C. Impacts of the preferred option

What are the benefits of the preferred option (if any, otherwise of main ones)?

The preferred options effectively help the Member States increase the use of renewable energy, thus contributing to reducing GHG emissions in the EU by 55% by 2030, as well as to support other European Green Deal objectives. The increased use of energy from renewable sources is crucial to contribute to the EU’s technological and industrial leadership and the creation of jobs and growth. The increase in renewable energy would also result in a more secure and integrated EU energy system less dependent on imports. Renewable solutions for heating and cooling and transport are a main factor to improve air quality in cities. Strengthened sustainability criteria for bioenergy will have positive impacts on biodiversity, the carbon sink and air quality.

What are the costs of the preferred option (if any, otherwise of main ones)?

An increased climate target for 2030 will require considerable additional investments. All scenarios tend to converge on similar total figures. Energy expenses as a share of households’ consumption grow only slightly in the core scenarios compared to the baseline. Growing expenditure (due to investments necessary for clean energy transition and the carbon price mark-up) is moderated by increased consumption linked to economic growth. As an annual average (2021-2030) and if assessed detached from other “Fit for 55” policies, investment expenditures, excluding transport, will be higher by €13 billion and energy system costs, excluding carbon pricing and disutilities, will be higher by €4 billion.

What are the impacts on SMEs and competitiveness?
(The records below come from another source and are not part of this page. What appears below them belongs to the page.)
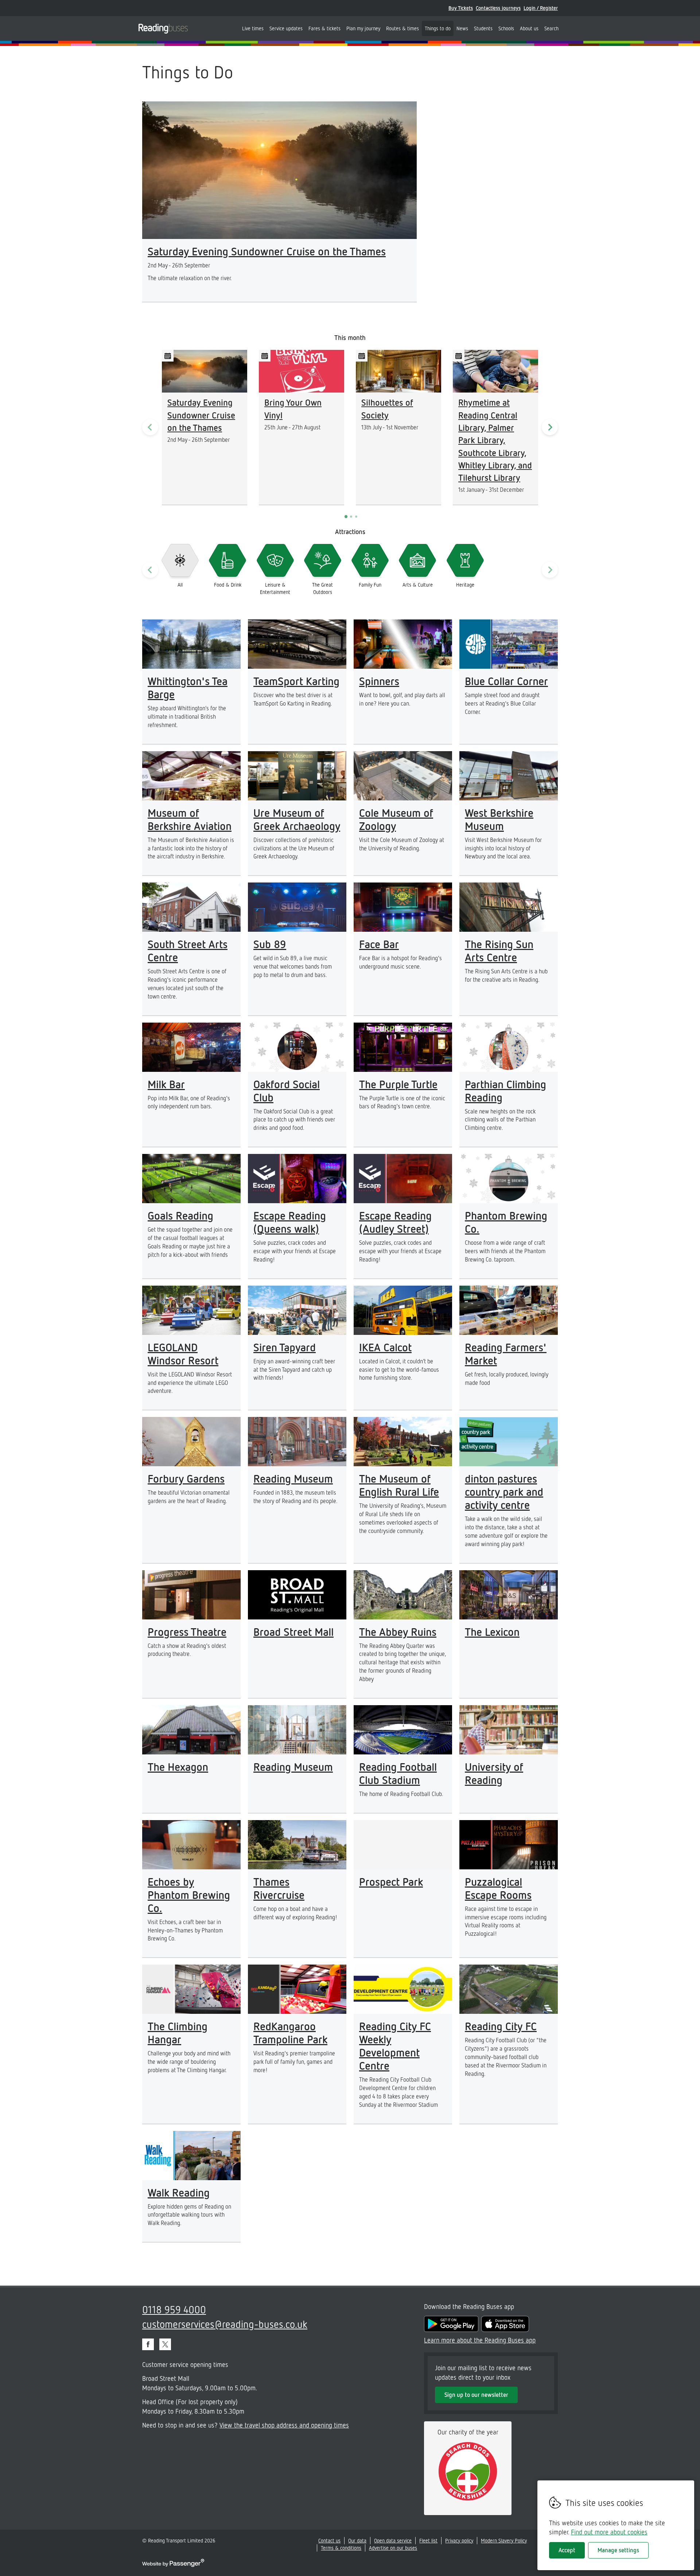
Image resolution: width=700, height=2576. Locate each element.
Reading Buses (163, 28)
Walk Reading (179, 2192)
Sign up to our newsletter (476, 2394)
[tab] (346, 516)
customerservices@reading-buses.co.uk (224, 2324)
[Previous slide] (150, 427)
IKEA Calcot (385, 1346)
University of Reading (494, 1773)
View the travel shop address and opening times (284, 2425)
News (462, 28)
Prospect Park (391, 1881)
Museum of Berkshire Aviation (190, 819)
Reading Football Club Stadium (398, 1773)
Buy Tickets (460, 8)
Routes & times (402, 28)
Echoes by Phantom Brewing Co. (189, 1894)
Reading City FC (501, 2025)
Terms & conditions (341, 2548)
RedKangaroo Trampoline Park (290, 2032)
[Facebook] (148, 2344)
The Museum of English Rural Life (399, 1485)
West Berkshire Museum (499, 819)
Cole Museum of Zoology (396, 819)
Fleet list (428, 2540)
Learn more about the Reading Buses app (480, 2340)
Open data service (393, 2540)
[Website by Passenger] (173, 2565)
Increasing renewable energy use in heating and cooling and in buildings will require building works/renovation, leading to an increase in employment in the sector. Up to 95% of construction, architecture and civil engineering firms are SMEs, so there is a likely positive economic effect on SMEs. Guidance and financial support on power purchase agreements will help SMEs who do not have the resources to deal with complex contracts. More stringent forest biomass criteria may create increased administrative costs and burden for small forest owners.

Will there be significant impacts on national budgets and administrations? 

In terms of administrative costs, increases in targets are not likely to create significant impacts, as monitoring/compliance systems are already in place. On bioenergy, in some Member States, national authorities are likely to face increased monitoring costs associated with fuelwood limitations and a larger number of installations covered by sustainability criteria.

Will there be other significant impacts? 

The increase of RES in the EU will contribute to increased security of supply by replacing imported fossil fuels from third countries and to reduced volatility to externalities. Strengthened sustainability criteria for forest biomass should have positive impacts on biodiversity, contribute to the carbon sink and reduce air pollution.

Proportionality? 

The preferred package of options is considered proportionate and builds to the extent possible on current policy design. The balance between obligations and the flexibility left to the Member States on how to achieve the objectives is considered appropriate given the imperative of achieving climate neutrality.

D. Follow up

When will the policy be reviewed?

Under the Governance Regulation, Member States submitted their integrated national energy and climate plans, including shares of renewable energy in final energy consumption, in heating and cooling and transport sectors, as well as information on their policies and measures to achieve the targets. Updated NECPs are due in 2024.